The news echoed across the world, through internet channels, in newspaper headlines and during TV broadcasts. Roughly 1 million plant and animal species face extinction, according to a multinational study by a United Nations-backed panel. But where are these species concentrated, and which regions are most vulnerable?
A new paper out of UC Santa Barbara’s Bren School of Environmental Science & Management provides an overview of where ocean biodiversity is most at risk, and how that compares with protected areas. The paper, led by doctoral student Casey O’Hara, appears in the journal Conservation Letters. The results present the first comprehensive map of risks to biodiversity in the ocean.
“The idea was to look at the measure of extinction risk at an ecosystem level, and see how it varies across the globe, across all the oceans,” O’Hara said. “And then we asked, ‘How does that compare to where we put marine protections?’”
O’Hara and his colleagues combined range and extinction risk data for 5,291 marine species on the Red List of Threatened Species, which is curated by the International Union for Conservation of Nature (IUCN), to map the average conservation status of marine biodiversity. The IUCN systematically assesses species and classifies their risk of extinction as “least concern,” “near threatened” or “threatened.” The last category includes “vulnerable,” “endangered” and “critically endangered.”
The team averaged the conservation status of all the species they looked at in an area and sorted their results by region, country, habitat type and taxonomic group. They also did this while weighting the averages by species’ ranges, which emphasized the status of those rare and endemic.
“Basically, I was trying to collect as much information as I could, from as many different species as I could, to map out the global state of marine biodiversity,” O’Hara said.
He found that barely 0.1% of the ocean was truly at least concern for extinction. In 83% of the ocean, at least a quarter of the species are threatened. Regions like the Mediterranean and Black seas showed the highest risks to biodiversity, the study reports.
(Top) O’Hara averaged the extinction risk across species in a given region to see where biodiversity was most at risk. (Bottom) He also weighted the results by species’ range size to emphasize the status of rare species and those with tight ranges.
Photo Credit: CASEY O'HARA
When the team compared risks between protected and unprotected areas, they found that, on a global scale, protected areas show similar levels of risk to what’s found in unprotected areas. However, subtleties emerged when the researchers broke these results down into different regions of the oceans.
The difference between risks in protected and unprotected regions is particularly stark on the high seas. On average, high seas ecosystems are near threatened, but protection covers mostly healthy areas of the Southern Ocean, O’Hara explained. “It’s a lot less politically and economically costly to protect areas that are far away from human activity,” he said. “So if you see something like this there’s a risk that these are merely paper parks, where you’re not really protecting an area from human activity because nobody’s using it.”
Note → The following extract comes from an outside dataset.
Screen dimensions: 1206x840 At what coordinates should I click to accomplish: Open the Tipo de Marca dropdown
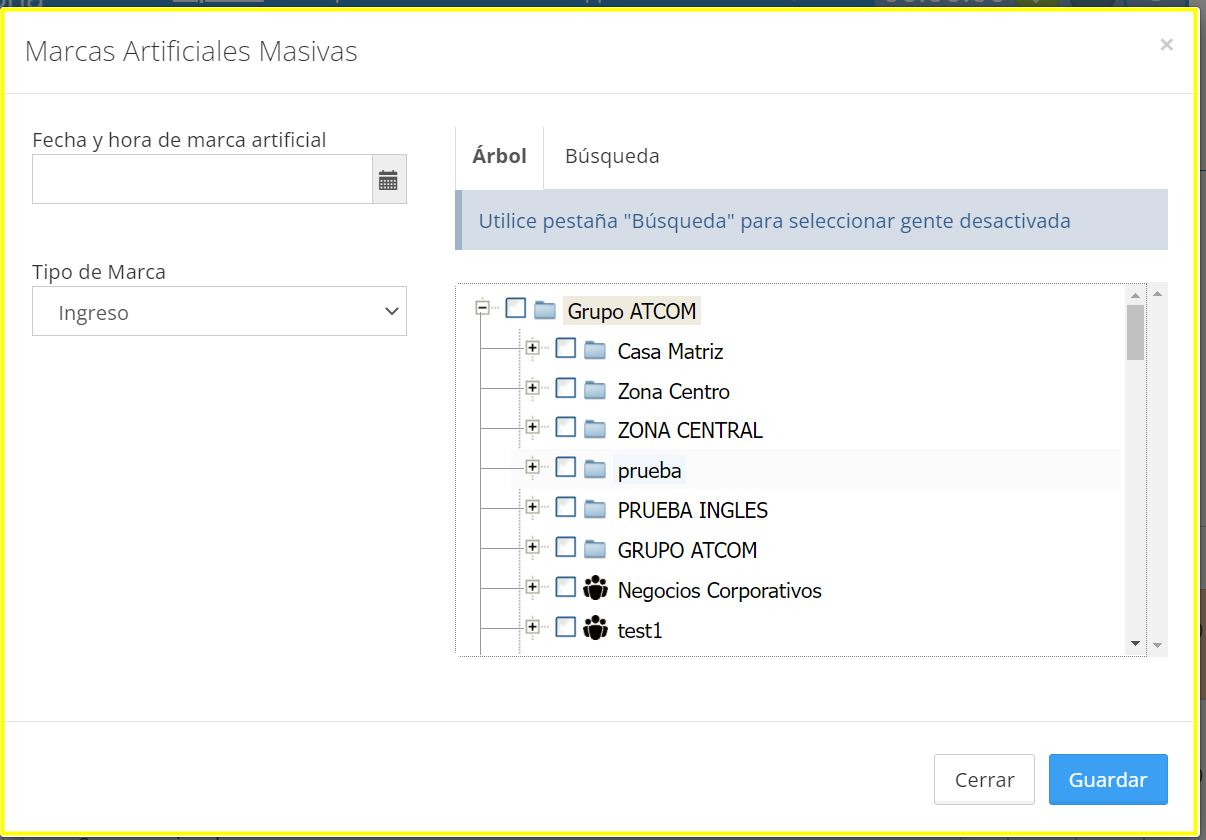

It’s hard to tell from the results whether something is a paper park or not, “but the study could give you an idea about where to dig a little bit more to find out,” he added.
Meanwhile, Asia and North America have lots of protection in highly impacted areas. This may present an opportunity for countries in these regions to maintain the health of less degraded areas at fairly low cost. “You’re less likely to be taking those areas out of active use, so it just might indicate some opportunities for proactive protection,” O’Hara said.
The results highlight two major strategies when it comes to conservation: proactive and reactive protection. The former aims to preserve healthy systems, while the latter is meant to allow degraded systems to heal. Both serve important roles by filling different conservation needs.
O’Hara and his advisor, Ben Halpern, a Bren professor and director of the National Center for Ecological Analysis and Synthesis, are currently working on a study comparing where species are threatened to the distribution of human impacts. This follows up on two reports Halpern released in 2008 and 2015. The new research will draw on O’Hara’s results and look at correlations on a species-by-species basis.
For instance, if conservationists know a certain fish faces risks from bottom trawling, the new study might look where in the ocean this species exists and compare that to where bottom trawling occurs. “This way we can get a finer resolution of where the threats are happening and where the species that are threatened by those occur,” O’Hara said. Once you find the overlap you see the risks.
These studies help identify places where conservation efforts can have a big impact, and O’Hara hopes they inform the Post-2020 Global Biodiversity Framework, an international agreement set to be negotiated next year.
“Biodiversity is actually a complicated collection of ideas,” O’Hara said. “The metrics we usually use don’t take into account conservation status. So what we’re doing is adding the IUCN conservation status into the mix, which provides an additional filter for looking at biodiversity.”